Not even halfway into his rookie season, Giants running back Saquon Barkley looks like one of the most talented weapons in the NFL and proven worthy of the No. 2 pick in April’s draft.
For some perspective, the Falcons are about to play a running back with the versatility of Alvin Kamara and Christian McCaffrey but the size and strength of James Conner.
Oh, and he’s faster than any of them.
Playing behind one of the league’s worst offensive lines, Barkley has 438 rushing yards and four touchdowns already this season. His average of 5.2 yards per carry is the best in the NFL among running backs with over 70 rushing attempts. Barkley isn’t just a dangerous runner out of the backfield, however; his 40 receptions and 373 receiving yards are both tops among all running backs in the league.
Atlanta has faced talented receiving backs, elusive runners and players who are dangerous in all facets of the game. Barkley, though, combines elements of all the players the Falcons have faced so far, and he is a major threat on Monday night.
Just see what Pro Football Focus had to say of Barkley through the first six weeks:
“The second overall pick currently ranks fifth among running backs in terms of overall grade following a four-game stretch where he graded out at 75.8 or better in three of them. Barkley has been as good as advertised with the ball in his hands, as his 104.8 elusive rating ranks second among all running backs (elusive rating measures a runner’s impact with the ball independently of the blocking in front of him by looking at how hard he was to bring down). His 37 avoided tackles on all touches ranks second among running backs, and his average of 3.51 yards gained after contact per rush attempt ranks sixth.”
Barkley isn’t just good for a rookie, he’s one of the most elusive running backs in the league. The Falcons have played several elusive dual-threat backs thus far in McCaffrey, Kamara and Giovani Bernard, and Barkley has traits of all of them with greater size and strength.
What jumps out on the tape first, though, is his speed. If Barkley finds a seam in the defense, he can score from anywhere on the field.

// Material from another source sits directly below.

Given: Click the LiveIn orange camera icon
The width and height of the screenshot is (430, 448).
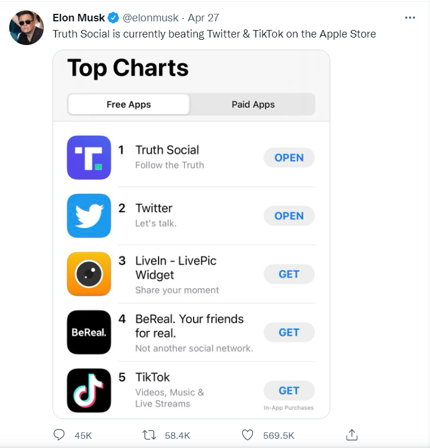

“I do know about Barkley's speed,” Falcons coach Dan Quinn said. “It was evident on tape for him coming out of Penn State, even when a good player had an angle on him … He has home-run speed and as any player when you can take a play that may end up being a 4-yarder to the house, that’s impressive.”
Barkley ran the 40-yard dash at the NFL Combine in 4.4 seconds, which is faster than any back the Falcons have faced this season.
Despite some of their shortcomings on defense, the Falcons haven’t given up the home-run play to running backs this year. The longest run they’ve allowed to an opposing running back this season was a 30-yard gain by Conner, who ran a 4.65-second 40-yard dash.
Although he’s much faster than Conner, Barkley does have similar strength and a comparable frame. Conner’s 30-yard gain was made possible because of broken tackles at the line of scrimmage, and Barkley has proven to be among the very best players in the NFL at breaking tackles.
This obviously presents a problem for the Falcons defense, which has missed the fifth-most tackles this season.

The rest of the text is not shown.